» What you will do
Format the records from the line with "Click the smoothing options gear icon" up to and including the line with "pos(783,46)" as a Markdown table with the columns Row and Line, skipping blank lines and leaving out the pictures.

» Records shown
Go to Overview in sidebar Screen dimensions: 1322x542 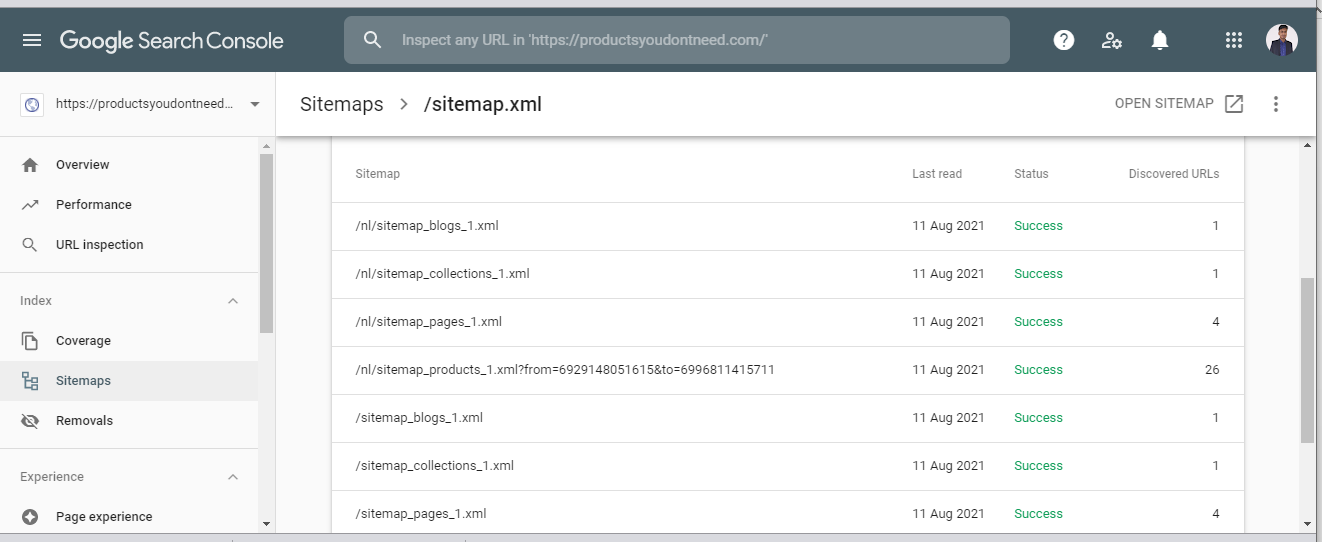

...

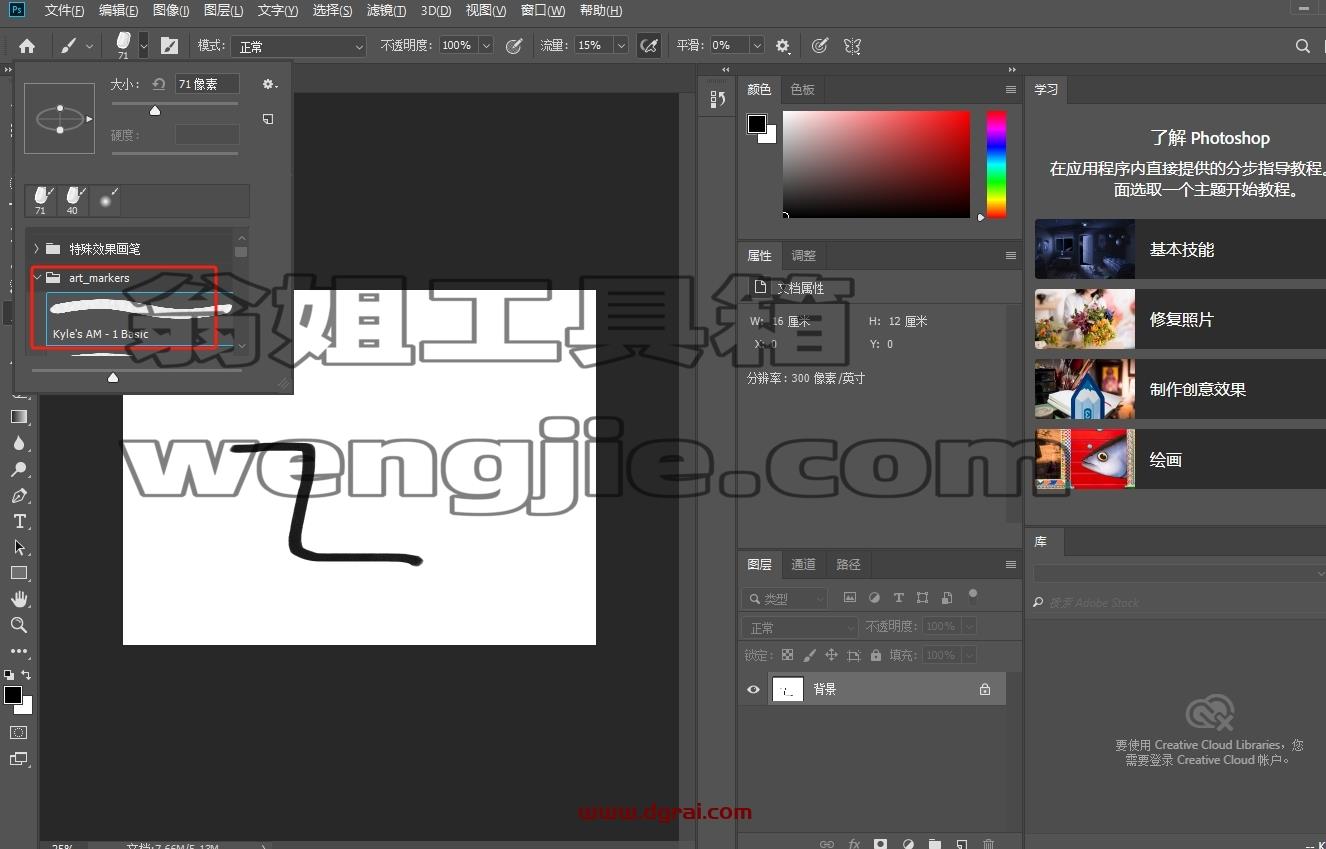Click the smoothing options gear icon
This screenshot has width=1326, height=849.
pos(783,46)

---

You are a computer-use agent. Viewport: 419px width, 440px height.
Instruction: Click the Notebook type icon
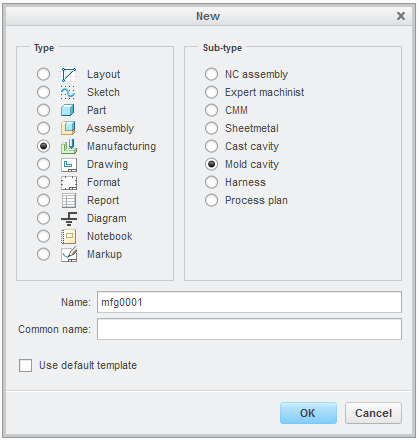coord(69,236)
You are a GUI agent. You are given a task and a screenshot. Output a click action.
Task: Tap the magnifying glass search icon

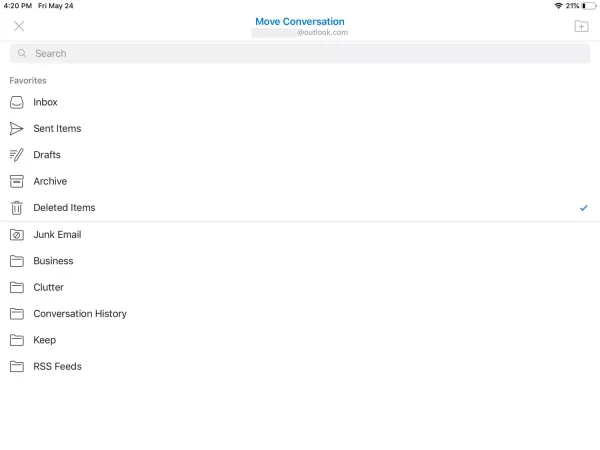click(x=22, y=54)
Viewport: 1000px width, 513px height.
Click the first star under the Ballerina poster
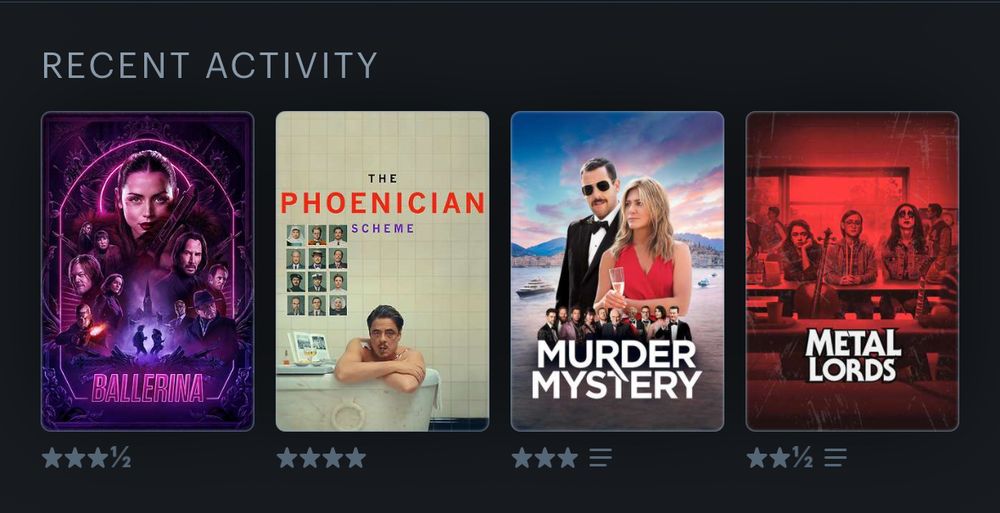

» Answer to this problem
| Row | Line |
|---|---|
| 1 | Click the smoothing options gear icon |
| 2 | This screenshot has width=1326, height=849. |
| 3 | pos(783,46) |